COP 25, a new step change

 By Eniday Staff

What do the dates 14 June 1992, 11 December 1997 and 12 December 2015 have in common? They are the milestones on the path to understanding our planet, marking the dates when the world came together to discuss global climate change…

Climate change is caused by climate-altering gases, the most prolific of which is carbon dioxide. As an essential part of the life cycle of animals and plants, CO2 is naturally present in the atmosphere, but human combustion activities have substantially increased CO2 levels. Everything from coal-fired power stations, ship chimneys, motorbike exhausts to kitchen cookers generates varying amounts of carbon dioxide, adding to atmospheric concentrations in such significant amounts that we are now seeing a rise in temperatures and adverse effects on natural ecosystems. If we continue on this path, glaciers are at risk of melting, with the knock-on effect of rising sea levels.

Heading in the right direction

To understand the impact of carbon dioxide, consider that without any CO2 in our atmosphere, Earth’s average temperature would be more than 30 degrees lower.  And so, it is clear that we owe the Earth, with its micro-organisms, plants, animals, mammals and humans, a much higher duty of care than we have given it up to now.
On June 14 1992, in Rio de Janeiro, the first real Earth Summit, convened by the United Nations to initiate a dialogue on the actions to be taken to limit the impact of human activities on the equilibrium of our planet. The result at the end of the 11-day conference was the United Nations Framework Convention on Climate Change (UNFCCC). The convention was the starting point for the launch of a panorama of policies, which all 165 signatory countries committed to, with the aim of reversing global warming and tackling its consequences.

United Nations Conference on Environment and Development (UNCED) in Rio de Janeiro in 1992 (

So, what of the impact of Rio? Reaching a consensus between 165 countries, each with its own history and legitimate needs, might seem an impossible ask, but there was no other way to tackle this issue. But was it a success? If we look at the aims of Rio and the progress made since 1992, on the surface it appears that the group of 165 could certainly have achieved more. It is only when we start to observe things at a country by country level that we can begin to see how many of the signatory countries to the UNFCCC made progress in the final years of the last century. It is certainly true that European countries were at the forefront of this move in a positive direction.
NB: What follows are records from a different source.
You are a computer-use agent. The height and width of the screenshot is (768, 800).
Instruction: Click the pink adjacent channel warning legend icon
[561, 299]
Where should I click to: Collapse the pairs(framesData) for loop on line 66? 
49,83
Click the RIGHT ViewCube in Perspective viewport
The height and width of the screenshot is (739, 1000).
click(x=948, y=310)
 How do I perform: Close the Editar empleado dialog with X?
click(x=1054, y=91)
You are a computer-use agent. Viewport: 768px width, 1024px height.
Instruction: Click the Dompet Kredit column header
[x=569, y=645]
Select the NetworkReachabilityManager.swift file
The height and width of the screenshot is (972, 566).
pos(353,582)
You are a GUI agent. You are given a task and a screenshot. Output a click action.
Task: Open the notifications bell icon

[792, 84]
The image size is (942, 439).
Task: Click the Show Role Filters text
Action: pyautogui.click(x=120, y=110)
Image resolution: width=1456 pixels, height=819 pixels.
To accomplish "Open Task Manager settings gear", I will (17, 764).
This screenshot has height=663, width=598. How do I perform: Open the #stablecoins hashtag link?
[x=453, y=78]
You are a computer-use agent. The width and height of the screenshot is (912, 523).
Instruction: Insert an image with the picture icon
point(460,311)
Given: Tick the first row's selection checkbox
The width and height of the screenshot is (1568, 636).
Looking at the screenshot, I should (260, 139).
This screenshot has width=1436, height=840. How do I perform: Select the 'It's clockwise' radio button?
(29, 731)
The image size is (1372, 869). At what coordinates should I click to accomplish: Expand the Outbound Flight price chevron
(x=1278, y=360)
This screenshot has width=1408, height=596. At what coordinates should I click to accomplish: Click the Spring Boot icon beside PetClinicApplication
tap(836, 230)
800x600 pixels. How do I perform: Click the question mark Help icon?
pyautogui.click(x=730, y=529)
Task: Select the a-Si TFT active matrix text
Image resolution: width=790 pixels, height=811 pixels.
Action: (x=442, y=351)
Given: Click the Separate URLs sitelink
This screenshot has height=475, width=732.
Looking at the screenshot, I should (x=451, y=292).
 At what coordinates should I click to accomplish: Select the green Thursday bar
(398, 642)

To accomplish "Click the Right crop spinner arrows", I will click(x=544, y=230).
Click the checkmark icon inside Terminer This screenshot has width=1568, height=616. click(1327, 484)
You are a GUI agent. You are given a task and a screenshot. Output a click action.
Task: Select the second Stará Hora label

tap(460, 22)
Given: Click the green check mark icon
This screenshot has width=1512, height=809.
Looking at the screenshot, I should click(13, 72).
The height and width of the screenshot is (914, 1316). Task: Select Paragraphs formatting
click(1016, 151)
Their efforts and willingness to take the lead produced visible results and this includes the efforts of Italy, particularly its energy sector. It has been said that the UNFCCC was merely the first step on a long and complicated journey, and each country had a clear duty to make an individual contribution.  To this end, the United Nations has convened what is now called the Conference of Parties (COP) every year since 1995, when the Convention entered into force, albeit, initially, without the involvement of some key players, including the United States, China, India and Russia. Subsequently, the number of countries participating in the development of the convention has risen to the current 197 members, each involved in different ways and with different methods.

Kyoto Protocol U.S. Vice Pres. Al Gore delivering the opening speech of the conference in Kyōto, Japan, that led to the Kyoto Protocol to the United Nations Framework Convention on Climate Change, December 1997 (Katsumi Kasahara/AP Images)

The absence of the US

But what of the other two dates? They relate to the Kyoto COP 3 of 1997 and the Paris COP 21 of 2015. At the first, work began on defining the specific obligations of signatory countries to ensure a reduction in climate-changing gas emissions. Not all UNFCCC countries signed up for the commitments made in the ancient Japanese capital and those that did accounted for just one sixth of global carbon dioxide emissions. It wasn’t until the Paris conference that a clearly defined simple target was set, to limit the average temperature increase to 1.5 degrees Celsius, now standing at around 0.7 (between 0.5 and 0.9 according to different data and measurement methods).  The scientific community has suggested that this limit will ensure the global effects of climate change can be contained within manageable levels, especially in relation to regional climate changes and rising sea levels. The target may easy to understand but it will be anything but easy to achieve, still it has been backed by practically all signatory countries, with the  exception of the United States following Trump’s administration. But progress has been slow amongst those signing up.  According to estimates by the Intergovernmental Panel on Climate Change, activities carried out so far on a global level are nowhere near sufficient to meet the target and at this rate, by the end of the century, the increase in average temperatures could be much higher than the expected 1.5 degrees, possibly reaching 3.5 degrees. This lack of global action stems from the withdrawal of the United States coupled with economic growth in Asia, especially in China and India, with a resulting rapid increase in energy supply. Europe meanwhile is continuing to push forward and make a concerted effort to drag the rest of the world with it. And so, the challenge for the COP 25 Madrid is to raise awareness amongst the more reluctant countries and encourage them to take further steps towards reducing emissions.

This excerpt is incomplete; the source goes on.